[Opening Records for processing section]
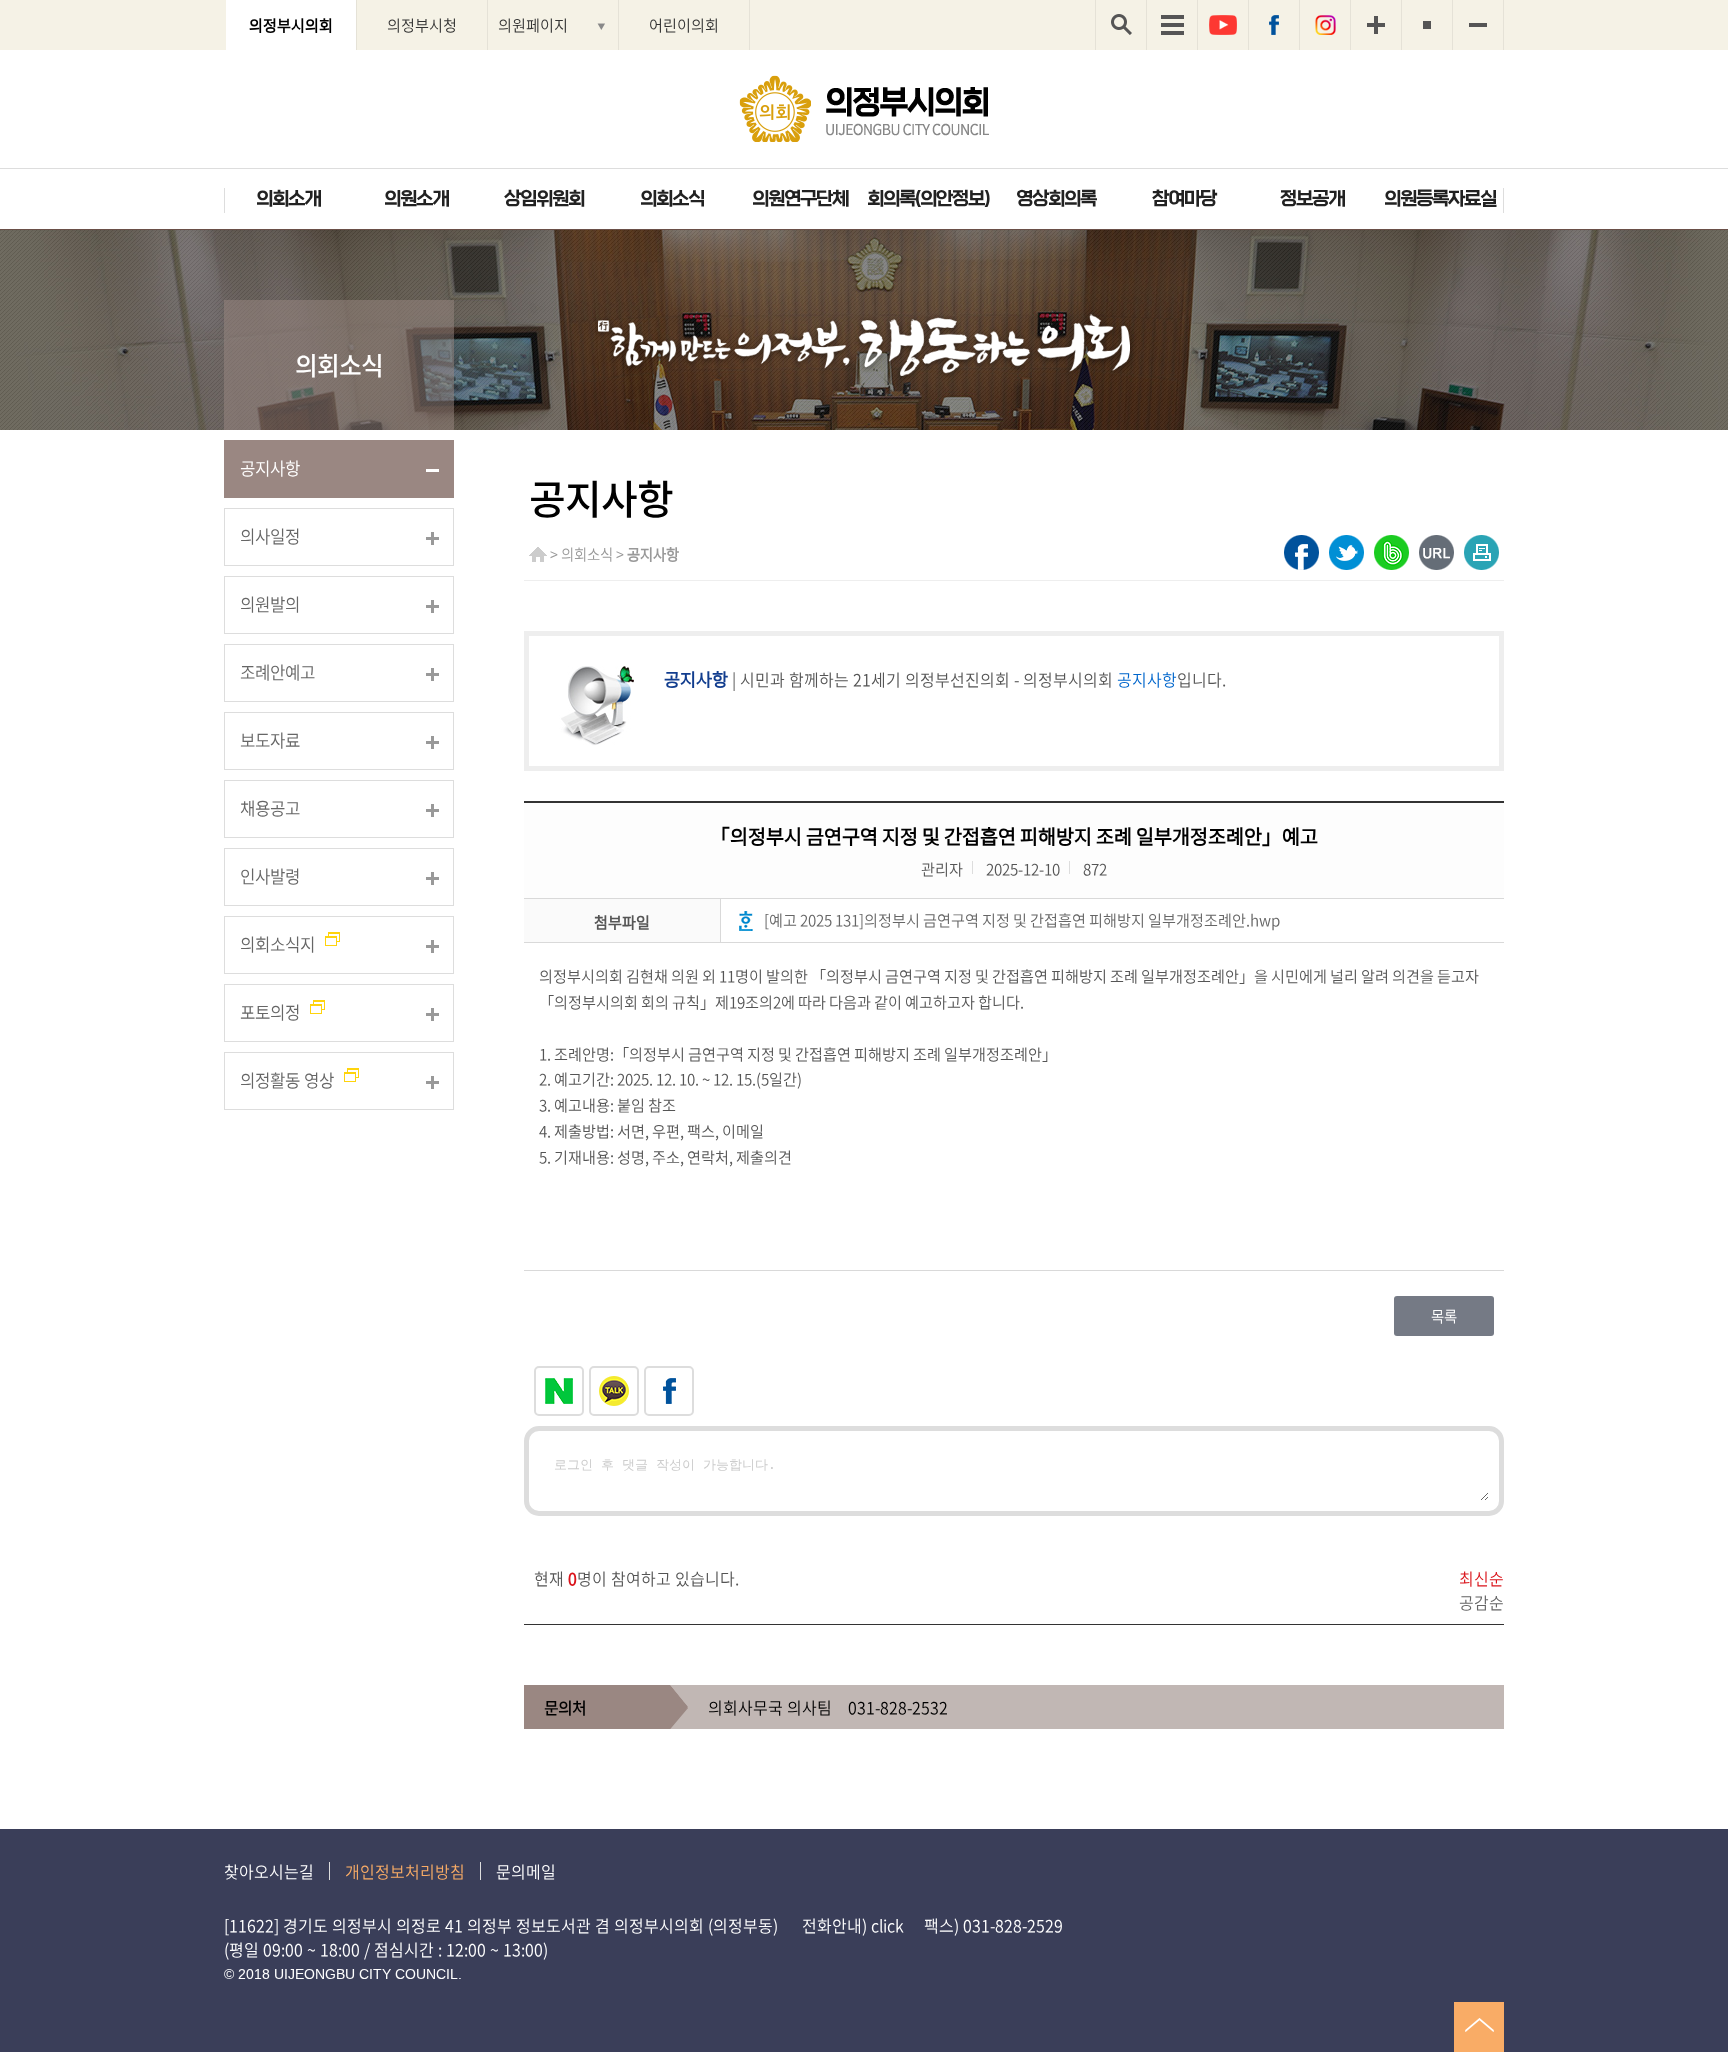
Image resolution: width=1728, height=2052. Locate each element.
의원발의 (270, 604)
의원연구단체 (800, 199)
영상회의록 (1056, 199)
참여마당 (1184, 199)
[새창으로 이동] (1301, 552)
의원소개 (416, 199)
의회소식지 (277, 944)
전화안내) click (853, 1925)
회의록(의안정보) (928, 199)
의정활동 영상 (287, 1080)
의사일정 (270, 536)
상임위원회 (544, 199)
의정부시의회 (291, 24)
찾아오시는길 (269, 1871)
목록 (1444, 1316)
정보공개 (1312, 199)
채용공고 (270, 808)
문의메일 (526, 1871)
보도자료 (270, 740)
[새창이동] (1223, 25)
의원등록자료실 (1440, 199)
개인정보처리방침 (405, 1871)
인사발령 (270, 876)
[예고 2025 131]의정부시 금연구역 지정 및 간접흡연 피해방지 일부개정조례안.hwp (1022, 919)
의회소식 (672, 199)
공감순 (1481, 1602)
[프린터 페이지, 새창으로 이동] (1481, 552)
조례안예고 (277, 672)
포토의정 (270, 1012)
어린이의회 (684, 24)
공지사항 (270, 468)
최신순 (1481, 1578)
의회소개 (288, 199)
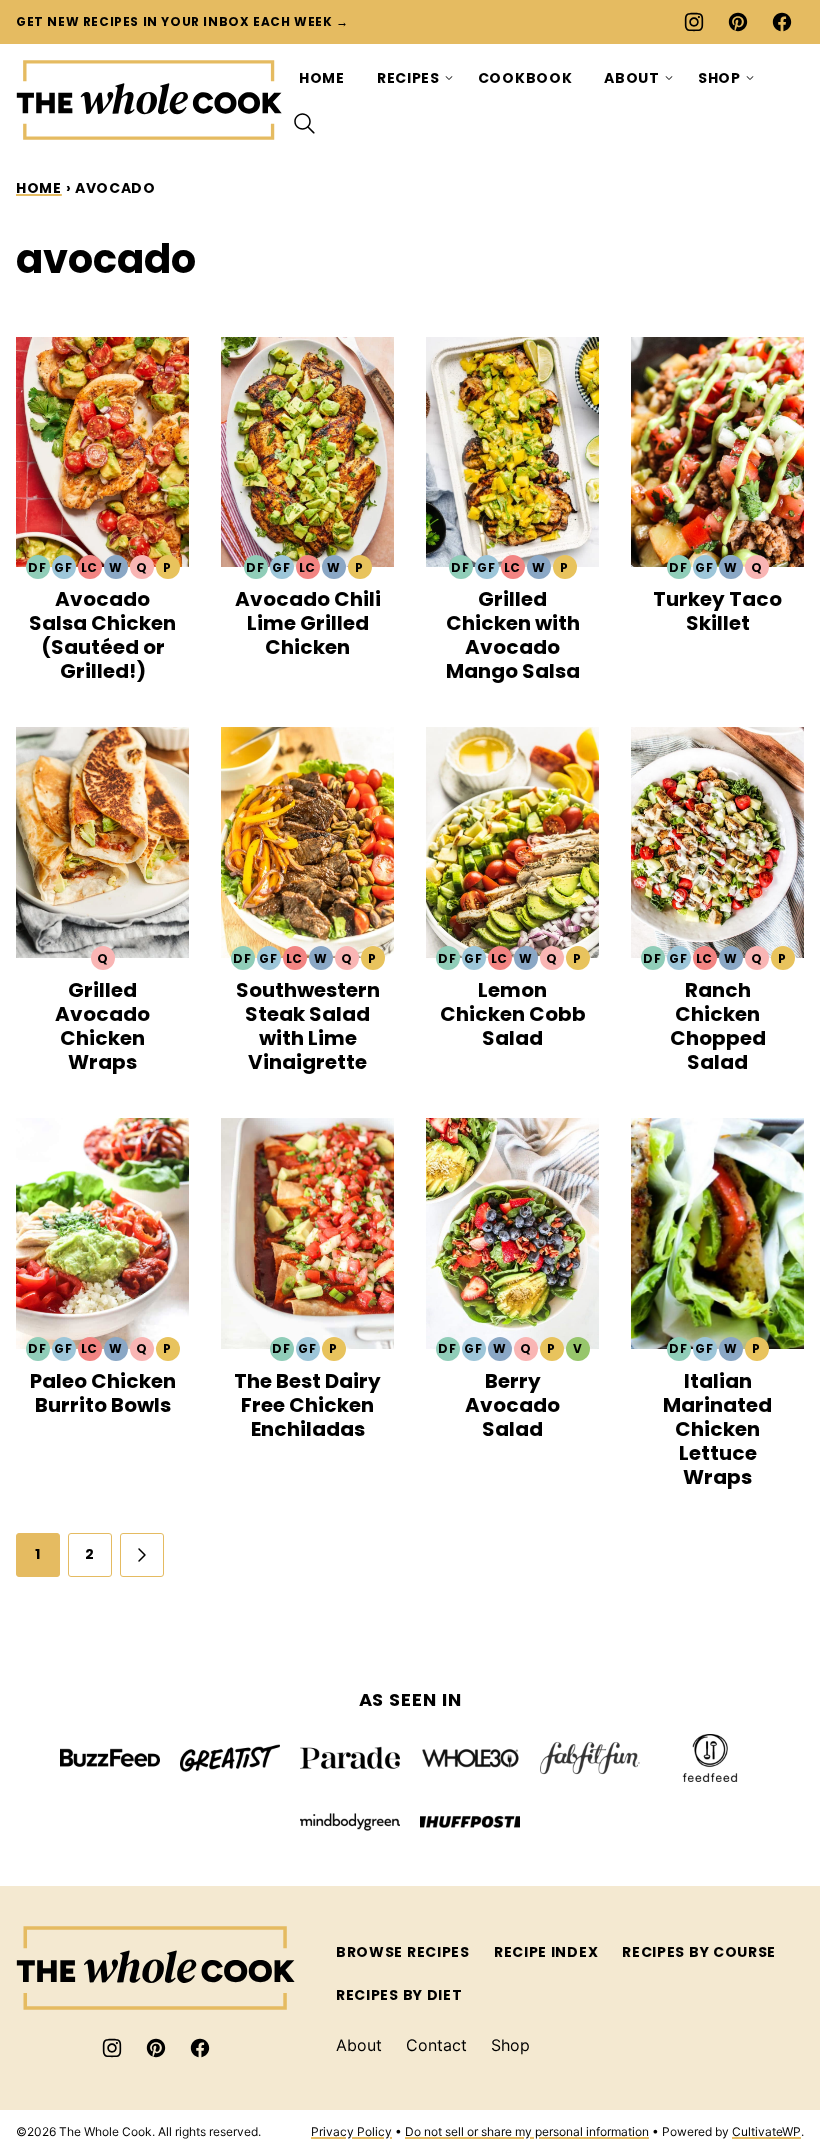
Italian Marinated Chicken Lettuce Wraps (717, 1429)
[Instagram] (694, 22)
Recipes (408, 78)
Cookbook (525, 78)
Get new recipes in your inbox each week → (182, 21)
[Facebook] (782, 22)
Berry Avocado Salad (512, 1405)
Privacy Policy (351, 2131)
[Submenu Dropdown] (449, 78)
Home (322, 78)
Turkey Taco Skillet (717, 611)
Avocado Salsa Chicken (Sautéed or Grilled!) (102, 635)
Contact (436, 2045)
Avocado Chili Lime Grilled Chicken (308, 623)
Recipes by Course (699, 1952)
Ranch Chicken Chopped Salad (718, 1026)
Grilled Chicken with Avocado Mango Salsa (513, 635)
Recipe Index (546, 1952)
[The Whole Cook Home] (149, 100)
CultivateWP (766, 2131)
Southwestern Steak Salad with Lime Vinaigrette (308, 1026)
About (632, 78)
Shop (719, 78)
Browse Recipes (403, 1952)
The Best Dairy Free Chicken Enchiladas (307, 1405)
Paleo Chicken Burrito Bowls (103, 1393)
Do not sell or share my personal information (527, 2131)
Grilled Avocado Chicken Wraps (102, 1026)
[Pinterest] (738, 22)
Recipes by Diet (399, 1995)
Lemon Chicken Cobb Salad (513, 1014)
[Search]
[Closing Records for processing section]
◆ **What you need to do**
Drop the pictures and give every line above again exactly.

◆ **Task answer**
Image resolution: width=1728, height=2052. Locate each element.
의원발의 (270, 604)
의원연구단체 (800, 199)
영상회의록 (1056, 199)
참여마당 (1184, 199)
[새창으로 이동] (1301, 552)
의원소개 (416, 199)
의회소식지 (277, 944)
전화안내) click (853, 1925)
회의록(의안정보) (928, 199)
의정활동 영상 (287, 1080)
의사일정 (270, 536)
상임위원회 (544, 199)
의정부시의회 (291, 24)
찾아오시는길 (269, 1871)
목록 (1444, 1316)
정보공개 (1312, 199)
채용공고 (270, 808)
문의메일 (526, 1871)
보도자료 (270, 740)
[새창이동] (1223, 25)
의원등록자료실 (1440, 199)
개인정보처리방침 (405, 1871)
인사발령 (270, 876)
[예고 2025 131]의정부시 금연구역 지정 및 간접흡연 피해방지 일부개정조례안.hwp (1022, 919)
의회소식 (672, 199)
공감순 (1481, 1602)
[프린터 페이지, 새창으로 이동] (1481, 552)
조례안예고 (277, 672)
포토의정 (270, 1012)
어린이의회 (684, 24)
공지사항 (270, 468)
최신순 (1481, 1578)
의회소개 (288, 199)
Italian Marinated Chicken Lettuce Wraps (717, 1429)
[Instagram] (694, 22)
Recipes (408, 78)
Cookbook (525, 78)
Get new recipes in your inbox each week → (182, 21)
[Facebook] (782, 22)
Berry Avocado Salad (512, 1405)
Privacy Policy (351, 2131)
[Submenu Dropdown] (449, 78)
Home (322, 78)
Turkey Taco Skillet (717, 611)
Avocado Salsa Chicken (Sautéed or Grilled!) (102, 635)
Contact (436, 2045)
Avocado Chili Lime Grilled Chicken (308, 623)
Recipes by Course (699, 1952)
Ranch Chicken Chopped Salad (718, 1026)
Grilled Chicken with Avocado Mango Salsa (513, 635)
Recipe Index (546, 1952)
[The Whole Cook Home] (149, 100)
CultivateWP (766, 2131)
Southwestern Steak Salad with Lime Vinaigrette (308, 1026)
About (632, 78)
Shop (719, 78)
Browse Recipes (403, 1952)
The Best Dairy Free Chicken Enchiladas (307, 1405)
Paleo Chicken Burrito Bowls (103, 1393)
Do not sell or share my personal information (527, 2131)
Grilled Avocado Chicken Wraps (102, 1026)
[Pinterest] (738, 22)
Recipes by Diet (399, 1995)
Lemon Chicken Cobb Salad (513, 1014)
[Search]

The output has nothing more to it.